— WAS ZU TUN IST —
Gib aus dem Textausschnitt über Kunst und Kommunikation alles von „Denn nur in“ bis hinunter zu „diesen Emergenzraum zu).“ Wort für Wort aus.

— TEXTAUSSCHNITT —
^^^^^^^^^^^^^^^^

Denn nur in diesem Emergenzraum experimentiert das gesamte System sozialer Kommunikation jenseits zweckgerichteter Einschränkungen absichtslos und, wie Niklas Luhmann sagen würde, autopoietisch, mit sich selbst. Hier entstehen Entflechtungen, Unordnungen und Reformulierungen auf allen Ebenen des Kommunizierens. Nur hier wird das ansonsten Unaussprechliche gesagt, das Verdeckte entborgen, werden Vorschriften entschrieben, Gesetze entsetzt oder Normen desavouiert. Und nur hier herrscht eine Eigendynamik der Zeichen und Intensitäten in permanenten Volten und Re-Volten der Sinnproduktion (daher greifen etwa auch die Wissenschaften, wenn sie in der Formulierung grundlegend neuer Erkenntnisse neue kommunikative Instrumentarien benötigen, immer wieder gerade auf diesen Emergenzraum zu).

Ein Großteil der Kritik an der Selbstreferentialität von Kunst, die ohnehin nie ausschließlich eine solche sein kann, geht schlicht an dieser Realität vorbei. Ein kleinerer Teil resultiert dann aus Beobachtungen der Grenzen, die dieses Experimentierfeld der Kommunikation erfahren kann. Denn dessen Freiheit misst sich daran, inwieweit es sich selbst innerhalb einer Gesellschaft – zum Zweck und als Ziel (télos) – haben kann.

^^^^^^^^^^^^^^^^

— GEGEBENE EINTRÄGE —
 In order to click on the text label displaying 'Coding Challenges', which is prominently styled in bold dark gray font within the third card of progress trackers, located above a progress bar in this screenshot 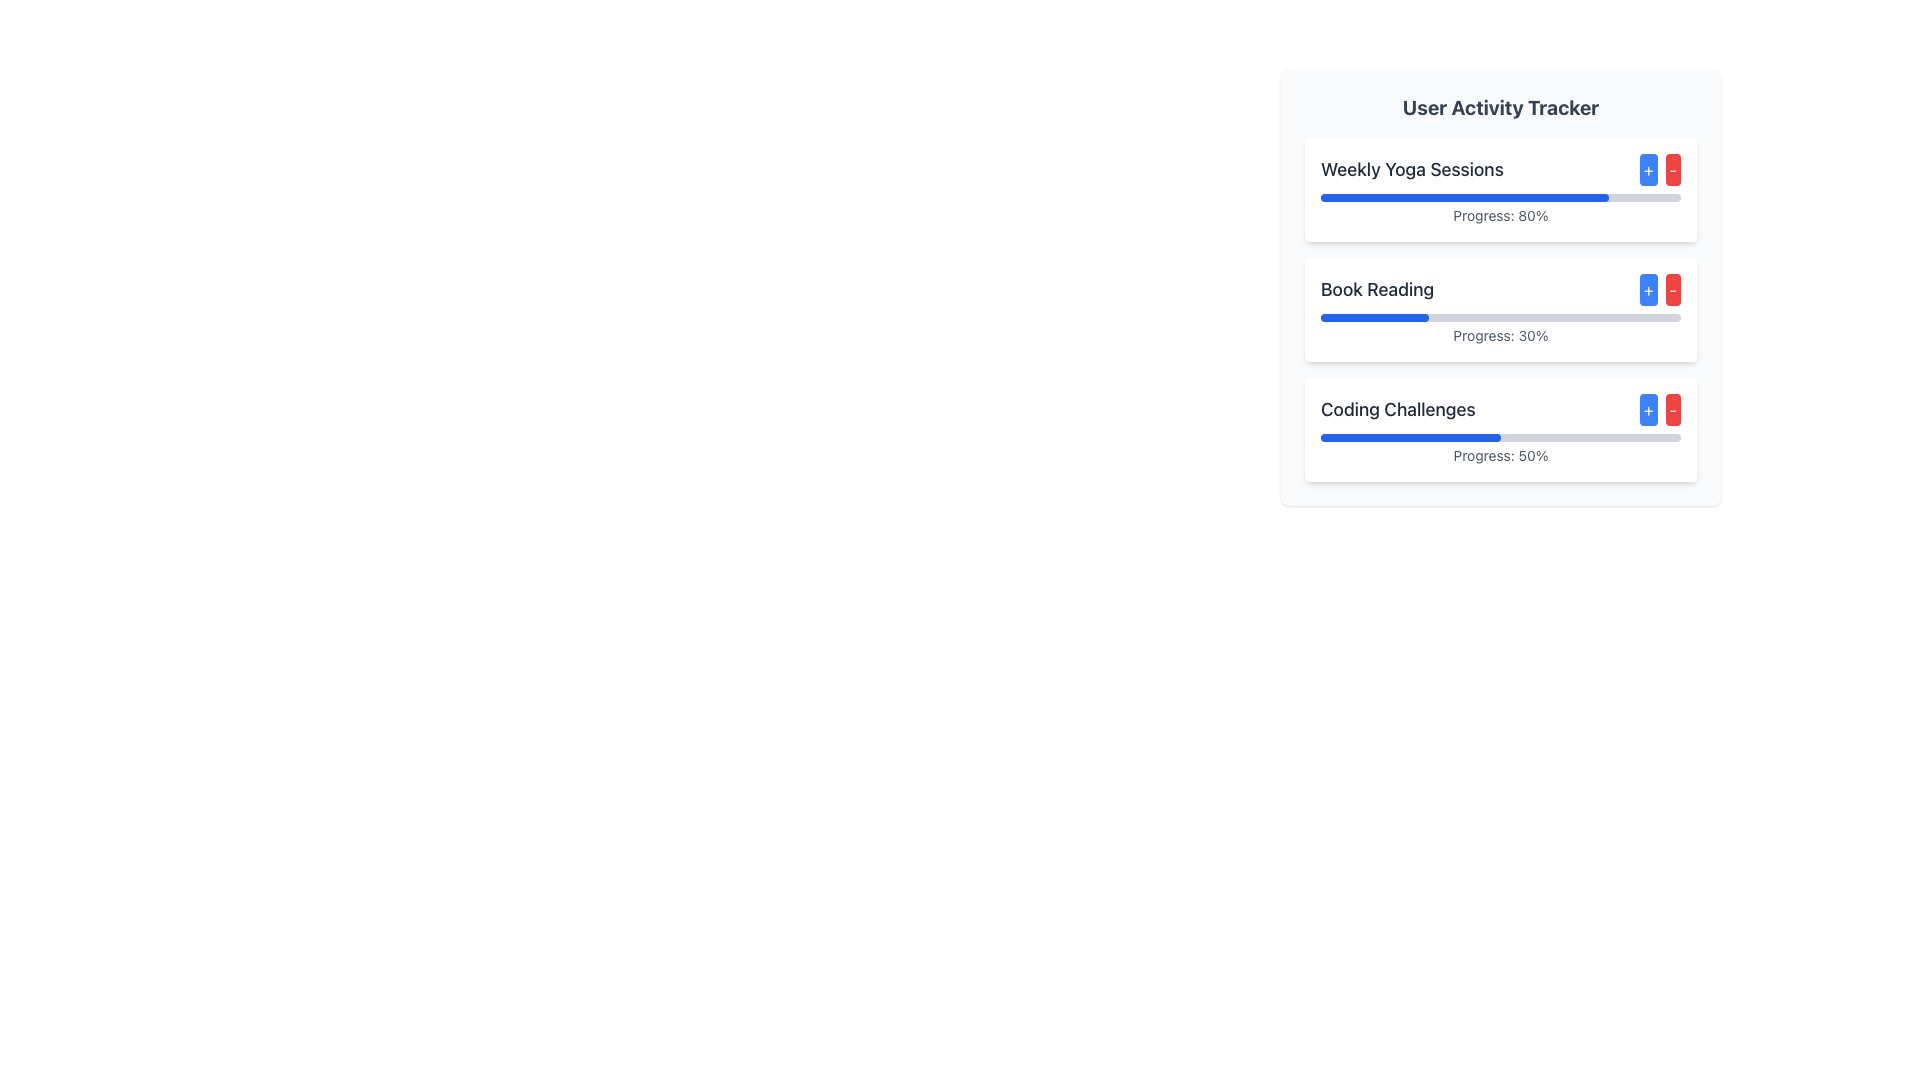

^^^^^^^^^^^^^^^^

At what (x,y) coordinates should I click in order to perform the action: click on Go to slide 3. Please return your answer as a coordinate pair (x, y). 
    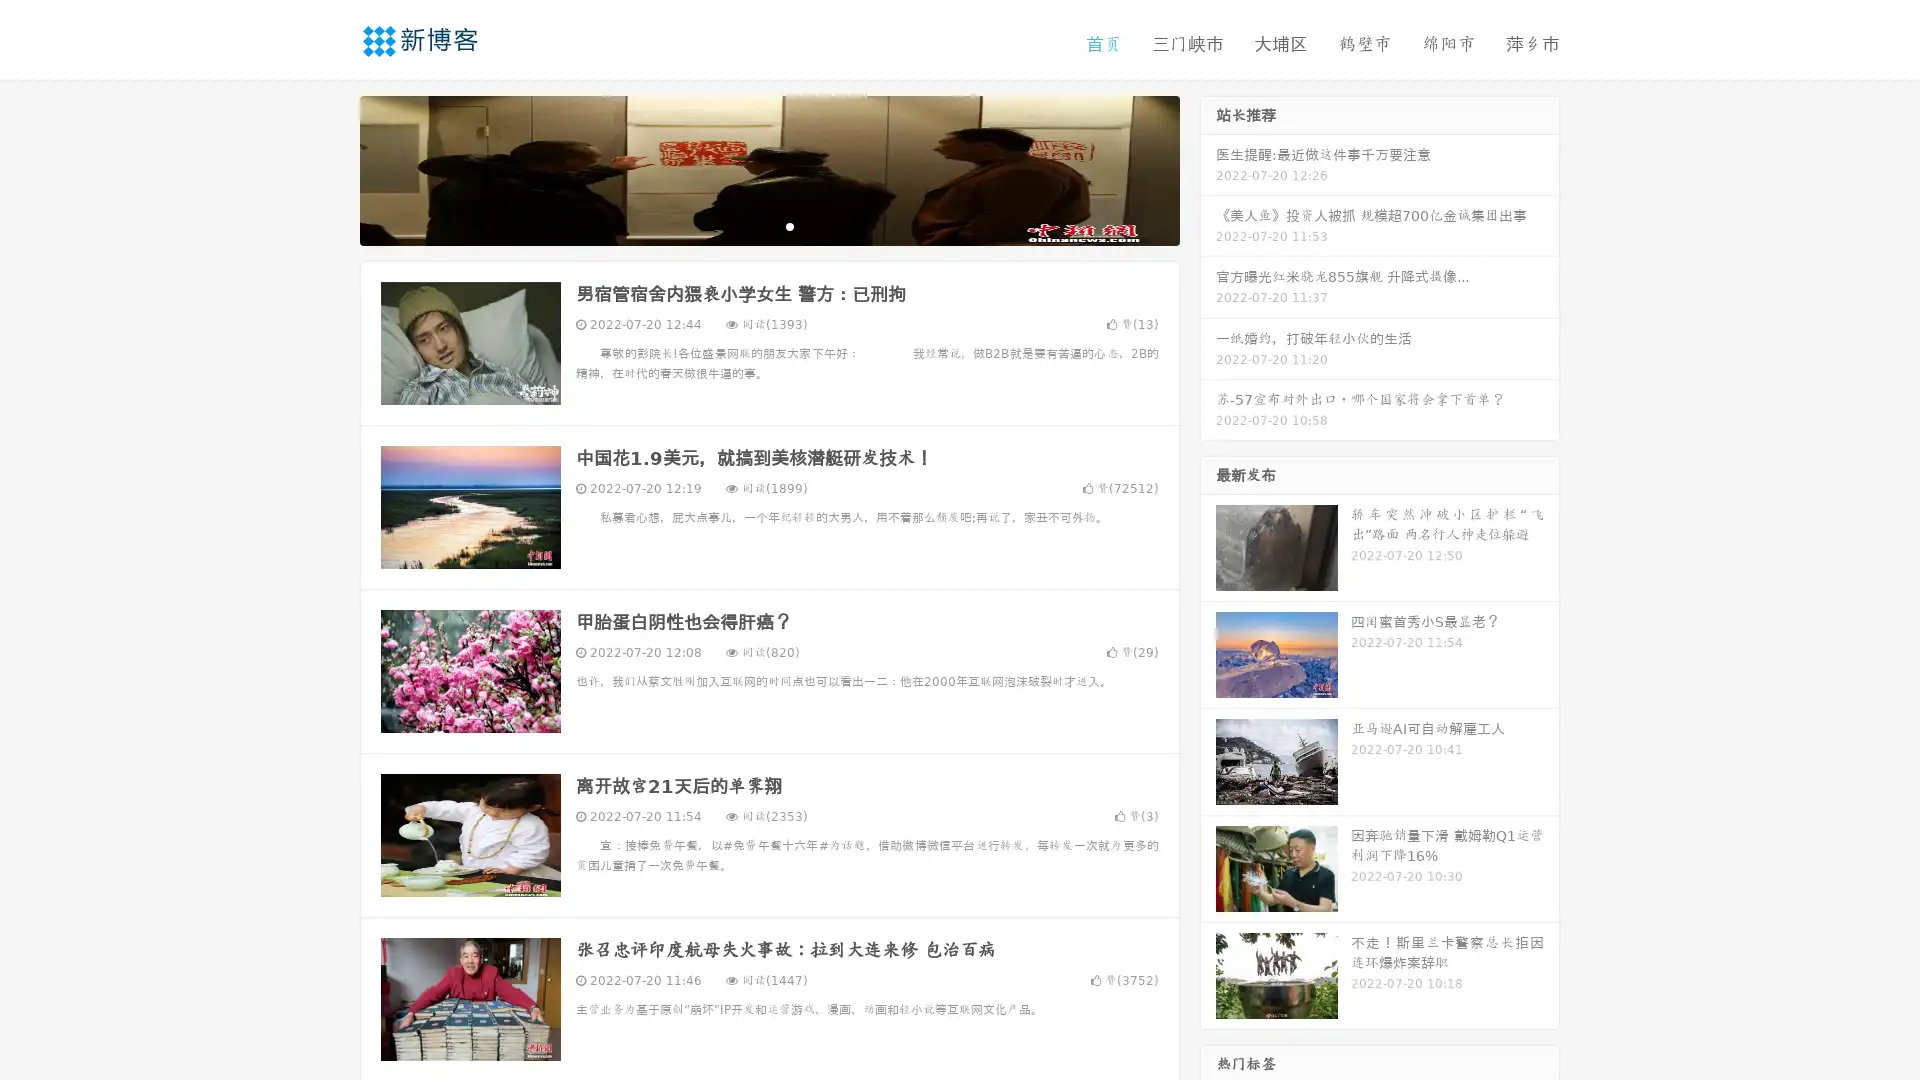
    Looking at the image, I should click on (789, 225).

^^^^^^^^^^^^^^^^

— ERGEBNIS —
Denn nur in diesem Emergenzraum experimentiert das gesamte System sozialer Kommunikation jenseits zweckgerichteter Einschränkungen absichtslos und, wie Niklas Luhmann sagen würde, autopoietisch, mit sich selbst. Hier entstehen Entflechtungen, Unordnungen und Reformulierungen auf allen Ebenen des Kommunizierens. Nur hier wird das ansonsten Unaussprechliche gesagt, das Verdeckte entborgen, werden Vorschriften entschrieben, Gesetze entsetzt oder Normen desavouiert. Und nur hier herrscht eine Eigendynamik der Zeichen und Intensitäten in permanenten Volten und Re-Volten der Sinnproduktion (daher greifen etwa auch die Wissenschaften, wenn sie in der Formulierung grundlegend neuer Erkenntnisse neue kommunikative Instrumentarien benötigen, immer wieder gerade auf diesen Emergenzraum zu).